Open bluss opened 8 months ago

bluss commented 8 months ago

Steps to Reproduce

mkdir relativebug
cd relativebug
rye init a
rye init main
cd main
rye add a --path ../a
# Added a @ file:///home/user/ryes/relativebug/main/../a as regular dependency

cd ..
rye init main2 --virtual
cd main2
rye add a --path ../a
# error: Failed to run uv compile error: Distribution not found at: file:///a

Expected Result

In rye 0.29, it adds the dependency "a @ file:///${PROJECT_ROOT}/../a", to the virtual project (here "main2"). Note that a virtual project like main2 or a build_system=pdm project behave the same way, they both use the PROJECT_ROOT relative paths.

Actual Result

Error message

# error: Failed to run uv compile error: Distribution not found at: file:///a

Version Info

rye 0.30.0 commit: 0.30.0 (c7cbdd955 2024-03-19) platform: linux (x86_64) self-python: cpython@3.12.2 symlink support: true uv enabled: true

Stacktrace

No response

bluss commented 8 months ago

it's possible that #897 caused this bug

j178 commented 8 months ago

I'm struggling to construct a url:Url which seralizes to file:///${PROJECT_ROOT}/../a.

The only workaround I've found is to force using absolute path on Windows, as shown in the original commit of #897.

bluss commented 8 months ago

I see. Maybe we should avoid using the Url type if it can't represent this on Windows, maybe we can do so only for relative paths? I could look into that kind of change.

bluss commented 8 months ago

Uv supports relative paths directly, https://github.com/astral-sh/uv/pull/1027 but that's a divergence from pip and requirements syntax I think

bluss commented 8 months ago

Reverting just #897 doesn't help, there's also a change related to uv that contributes to this.

━━━━━━━━

Directions
(A) Write out the records from the line with "Click the vertical STORAGE label" up to and including the line with "pyautogui.click(x=314, y=173)", word for word.
(B) Pick up the issue thread about rye's relative-path dependency bug and carry it on past its final comment.
The text and the records come from separate sources.

Entries on target positions:

━━━━━━━━

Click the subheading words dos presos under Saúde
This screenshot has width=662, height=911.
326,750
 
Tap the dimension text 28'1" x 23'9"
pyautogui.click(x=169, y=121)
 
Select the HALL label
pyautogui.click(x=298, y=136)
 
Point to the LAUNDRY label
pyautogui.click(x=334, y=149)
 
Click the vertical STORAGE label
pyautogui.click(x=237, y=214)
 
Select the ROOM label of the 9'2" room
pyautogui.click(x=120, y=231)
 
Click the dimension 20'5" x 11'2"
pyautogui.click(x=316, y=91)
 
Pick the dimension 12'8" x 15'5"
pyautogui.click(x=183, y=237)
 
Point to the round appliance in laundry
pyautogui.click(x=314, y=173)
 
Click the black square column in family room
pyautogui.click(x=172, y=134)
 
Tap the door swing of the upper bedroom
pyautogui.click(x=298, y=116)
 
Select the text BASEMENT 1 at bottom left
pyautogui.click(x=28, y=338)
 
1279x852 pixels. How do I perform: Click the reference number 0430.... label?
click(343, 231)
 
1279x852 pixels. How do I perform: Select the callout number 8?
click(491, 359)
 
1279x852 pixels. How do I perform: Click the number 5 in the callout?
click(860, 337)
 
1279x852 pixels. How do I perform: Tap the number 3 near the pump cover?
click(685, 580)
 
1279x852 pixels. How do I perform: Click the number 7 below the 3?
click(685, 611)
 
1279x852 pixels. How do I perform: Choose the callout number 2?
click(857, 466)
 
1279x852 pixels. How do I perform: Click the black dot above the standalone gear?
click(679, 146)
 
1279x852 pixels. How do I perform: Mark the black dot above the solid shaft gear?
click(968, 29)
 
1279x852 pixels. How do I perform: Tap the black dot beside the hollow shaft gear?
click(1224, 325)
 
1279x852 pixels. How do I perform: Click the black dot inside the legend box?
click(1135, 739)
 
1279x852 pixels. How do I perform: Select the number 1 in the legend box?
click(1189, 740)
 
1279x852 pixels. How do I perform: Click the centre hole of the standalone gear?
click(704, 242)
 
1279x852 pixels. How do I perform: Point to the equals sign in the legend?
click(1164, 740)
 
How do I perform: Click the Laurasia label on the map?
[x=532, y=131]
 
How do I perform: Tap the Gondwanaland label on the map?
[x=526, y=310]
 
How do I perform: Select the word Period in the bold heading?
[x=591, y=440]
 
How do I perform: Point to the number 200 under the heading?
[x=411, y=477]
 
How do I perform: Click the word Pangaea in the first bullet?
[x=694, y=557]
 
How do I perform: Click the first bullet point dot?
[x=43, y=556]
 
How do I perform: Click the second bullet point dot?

━━━━━━━━

Results in order
(A)
Click the vertical STORAGE label
pyautogui.click(x=237, y=214)
 
Select the ROOM label of the 9'2" room
pyautogui.click(x=120, y=231)
 
Click the dimension 20'5" x 11'2"
pyautogui.click(x=316, y=91)
 
Pick the dimension 12'8" x 15'5"
pyautogui.click(x=183, y=237)
 
Point to the round appliance in laundry
pyautogui.click(x=314, y=173)

(B)
The ${} syntax ends up url escaped like file:///$%7BPROJECT_ROOT%7D/../a - multiple places in rye use format_requirement to undo this escaping, and if that's done when rye uses uv to resolve this URL too, that will work like it did previously.

Using relative paths instead of these strange URLs is viable at least if using only uv in the future, otherwise these URLs seem like the most "portable" way to handle relative paths right now. One reason is that pip install from requirements files accepts lines like "foo @ file:///some/url" but not "foo @ /some/path"

It would be good to update the pep508_rs crate and use VerbatimUrl in the new version (assuming it can do this better?), but it's not a trivial upgrade.

redat00 commented 7 months ago

Hey ! Just following up on this, I'm trying to add a module with a relative path, but I end up either with a broken path, or with an absolute path (which obviously can't be put inside of a git repository for anyone to work on).

Here the details of what I want to do.


Command :

rye add tester-common-lib --path "../mysuperlib"           

Output :

error: Failed to run uv compile error: Distribution not found at: file:///mysuperlib
. uv exited with status: exit status: 2

The following command will work, but, as the parameter suggest, it will create an absolute path in the pyproject.toml file, which I can't push into a repository for others to work on..

Command :

rye add tester-common-lib --path "../mysuperlib" --absolute          

Pyproject content :

"mysuperlib @ file:///home/redat00/Documents/perso/it/app/app-api/../mysuperlib",

Would love for the solution that @bluss wrote in #928 to at least be reviewed if possible. In my case this feature is important for me, and I would love to use Rye on my project ! :pray:

Thanks!

bluss commented 7 months ago

@redat00 The workaround I think you can use right now is to update the pyproject.toml directly, the problem here is with rye add and not other parts of needed steps (like rye sync) - at least I don't know of any problems there. Consider if you want to use a (non virtual) pdm build backend for the root instead, since then it should be more well defined how standard Python tools will treat your pyproject.toml-defined project.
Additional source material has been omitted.